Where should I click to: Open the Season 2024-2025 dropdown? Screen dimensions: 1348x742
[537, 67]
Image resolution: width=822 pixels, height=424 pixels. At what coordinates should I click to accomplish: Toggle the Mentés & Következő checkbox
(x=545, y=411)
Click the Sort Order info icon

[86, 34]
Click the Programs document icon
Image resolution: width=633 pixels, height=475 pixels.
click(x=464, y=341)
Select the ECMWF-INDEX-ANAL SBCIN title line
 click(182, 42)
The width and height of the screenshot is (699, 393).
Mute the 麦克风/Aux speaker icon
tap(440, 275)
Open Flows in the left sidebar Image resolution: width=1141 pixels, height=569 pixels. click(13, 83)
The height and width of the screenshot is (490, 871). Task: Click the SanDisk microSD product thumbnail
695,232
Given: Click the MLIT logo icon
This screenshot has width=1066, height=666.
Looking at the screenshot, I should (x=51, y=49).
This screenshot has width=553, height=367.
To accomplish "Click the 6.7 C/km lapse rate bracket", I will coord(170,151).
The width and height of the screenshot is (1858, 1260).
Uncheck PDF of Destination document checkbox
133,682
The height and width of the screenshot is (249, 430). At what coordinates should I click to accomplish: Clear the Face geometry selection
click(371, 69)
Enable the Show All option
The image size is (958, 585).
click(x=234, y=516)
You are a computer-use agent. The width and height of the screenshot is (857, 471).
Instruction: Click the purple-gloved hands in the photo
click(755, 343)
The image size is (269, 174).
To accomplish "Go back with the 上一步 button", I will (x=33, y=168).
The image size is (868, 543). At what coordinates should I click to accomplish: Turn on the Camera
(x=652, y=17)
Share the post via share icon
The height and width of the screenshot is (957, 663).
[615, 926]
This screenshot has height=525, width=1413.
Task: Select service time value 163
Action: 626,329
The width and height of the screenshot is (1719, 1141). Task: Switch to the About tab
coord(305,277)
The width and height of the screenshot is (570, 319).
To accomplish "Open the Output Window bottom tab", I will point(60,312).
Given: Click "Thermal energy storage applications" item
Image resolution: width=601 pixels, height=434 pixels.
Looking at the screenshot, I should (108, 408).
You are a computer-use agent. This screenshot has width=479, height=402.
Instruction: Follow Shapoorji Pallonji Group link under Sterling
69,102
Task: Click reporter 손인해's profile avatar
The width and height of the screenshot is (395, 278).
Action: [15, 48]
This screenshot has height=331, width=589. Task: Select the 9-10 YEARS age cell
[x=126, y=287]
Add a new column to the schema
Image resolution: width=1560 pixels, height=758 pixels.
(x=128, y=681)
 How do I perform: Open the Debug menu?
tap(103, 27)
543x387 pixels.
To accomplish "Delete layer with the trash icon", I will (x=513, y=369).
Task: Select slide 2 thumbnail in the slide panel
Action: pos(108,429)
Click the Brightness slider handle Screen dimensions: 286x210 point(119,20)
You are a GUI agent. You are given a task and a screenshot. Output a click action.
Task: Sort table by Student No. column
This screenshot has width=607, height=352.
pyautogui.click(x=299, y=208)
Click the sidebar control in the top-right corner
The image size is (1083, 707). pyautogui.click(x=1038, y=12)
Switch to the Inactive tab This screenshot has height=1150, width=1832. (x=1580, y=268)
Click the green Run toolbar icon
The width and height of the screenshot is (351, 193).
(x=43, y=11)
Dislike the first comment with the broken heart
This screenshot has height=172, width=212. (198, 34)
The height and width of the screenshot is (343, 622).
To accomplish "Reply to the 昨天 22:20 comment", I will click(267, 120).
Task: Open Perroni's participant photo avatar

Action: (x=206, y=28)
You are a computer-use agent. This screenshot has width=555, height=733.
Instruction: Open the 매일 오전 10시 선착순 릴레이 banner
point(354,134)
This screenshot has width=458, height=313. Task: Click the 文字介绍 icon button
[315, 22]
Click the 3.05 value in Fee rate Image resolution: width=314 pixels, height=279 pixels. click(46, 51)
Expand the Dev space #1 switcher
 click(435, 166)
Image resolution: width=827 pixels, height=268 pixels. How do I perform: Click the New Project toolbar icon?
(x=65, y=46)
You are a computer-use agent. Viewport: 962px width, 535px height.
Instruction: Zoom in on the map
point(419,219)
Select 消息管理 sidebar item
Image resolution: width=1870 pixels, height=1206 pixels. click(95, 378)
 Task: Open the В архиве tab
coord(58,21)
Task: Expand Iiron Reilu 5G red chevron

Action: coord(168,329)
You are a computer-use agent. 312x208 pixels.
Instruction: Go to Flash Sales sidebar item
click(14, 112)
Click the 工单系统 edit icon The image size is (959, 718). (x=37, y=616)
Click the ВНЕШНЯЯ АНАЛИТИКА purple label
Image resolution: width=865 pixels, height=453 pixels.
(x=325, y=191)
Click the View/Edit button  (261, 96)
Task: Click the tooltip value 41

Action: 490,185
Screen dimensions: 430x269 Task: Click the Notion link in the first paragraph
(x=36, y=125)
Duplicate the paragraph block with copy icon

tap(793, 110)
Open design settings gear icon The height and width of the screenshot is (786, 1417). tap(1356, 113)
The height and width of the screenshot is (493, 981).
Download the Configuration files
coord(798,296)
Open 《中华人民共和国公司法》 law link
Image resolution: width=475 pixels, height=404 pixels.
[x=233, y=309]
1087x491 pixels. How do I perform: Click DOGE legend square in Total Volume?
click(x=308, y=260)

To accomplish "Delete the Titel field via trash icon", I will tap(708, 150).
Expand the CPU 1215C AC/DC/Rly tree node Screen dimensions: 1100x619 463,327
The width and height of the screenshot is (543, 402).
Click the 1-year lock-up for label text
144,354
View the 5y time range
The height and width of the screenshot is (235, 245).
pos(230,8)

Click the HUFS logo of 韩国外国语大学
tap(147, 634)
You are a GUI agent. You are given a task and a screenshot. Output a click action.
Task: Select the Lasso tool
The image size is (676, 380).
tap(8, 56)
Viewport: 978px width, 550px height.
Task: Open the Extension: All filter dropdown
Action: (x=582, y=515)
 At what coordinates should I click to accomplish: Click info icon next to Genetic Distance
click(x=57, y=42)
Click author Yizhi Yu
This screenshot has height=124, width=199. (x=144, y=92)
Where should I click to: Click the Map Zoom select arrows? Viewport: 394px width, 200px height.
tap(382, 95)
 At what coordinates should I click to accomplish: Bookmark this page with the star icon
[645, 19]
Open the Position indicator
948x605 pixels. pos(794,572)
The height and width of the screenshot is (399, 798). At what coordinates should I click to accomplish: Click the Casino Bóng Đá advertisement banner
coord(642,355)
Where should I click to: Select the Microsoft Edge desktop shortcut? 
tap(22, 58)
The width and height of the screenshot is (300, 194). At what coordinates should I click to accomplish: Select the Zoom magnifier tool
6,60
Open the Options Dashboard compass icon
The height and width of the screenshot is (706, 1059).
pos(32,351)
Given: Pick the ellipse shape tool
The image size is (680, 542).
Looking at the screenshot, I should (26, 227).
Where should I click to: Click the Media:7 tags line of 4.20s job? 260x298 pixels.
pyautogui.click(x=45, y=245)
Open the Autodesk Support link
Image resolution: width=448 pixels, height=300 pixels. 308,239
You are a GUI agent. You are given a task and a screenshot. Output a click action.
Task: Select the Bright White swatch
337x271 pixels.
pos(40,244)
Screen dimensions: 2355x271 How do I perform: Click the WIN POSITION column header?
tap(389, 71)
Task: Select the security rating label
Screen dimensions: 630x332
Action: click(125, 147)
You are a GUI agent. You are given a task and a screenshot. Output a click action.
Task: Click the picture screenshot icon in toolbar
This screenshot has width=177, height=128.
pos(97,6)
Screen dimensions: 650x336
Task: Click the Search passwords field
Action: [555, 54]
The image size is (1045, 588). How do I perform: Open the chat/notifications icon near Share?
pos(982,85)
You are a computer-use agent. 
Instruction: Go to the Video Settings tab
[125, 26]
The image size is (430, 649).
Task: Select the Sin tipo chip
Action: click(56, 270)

Exercise aim: Reproduce the items character for character, from the start of the items up to and including the line containing "Looking at the screenshot, I should (x=51, y=49).".

In response:
Where should I click to: Open the Season 2024-2025 dropdown? Screen dimensions: 1348x742
[537, 67]
Image resolution: width=822 pixels, height=424 pixels. At what coordinates should I click to accomplish: Toggle the Mentés & Következő checkbox
(x=545, y=411)
Click the Sort Order info icon

[86, 34]
Click the Programs document icon
Image resolution: width=633 pixels, height=475 pixels.
click(x=464, y=341)
Select the ECMWF-INDEX-ANAL SBCIN title line
 click(182, 42)
The width and height of the screenshot is (699, 393).
Mute the 麦克风/Aux speaker icon
tap(440, 275)
Open Flows in the left sidebar Image resolution: width=1141 pixels, height=569 pixels. click(13, 83)
The height and width of the screenshot is (490, 871). Task: Click the SanDisk microSD product thumbnail
695,232
Given: Click the MLIT logo icon
This screenshot has width=1066, height=666.
Looking at the screenshot, I should (x=51, y=49).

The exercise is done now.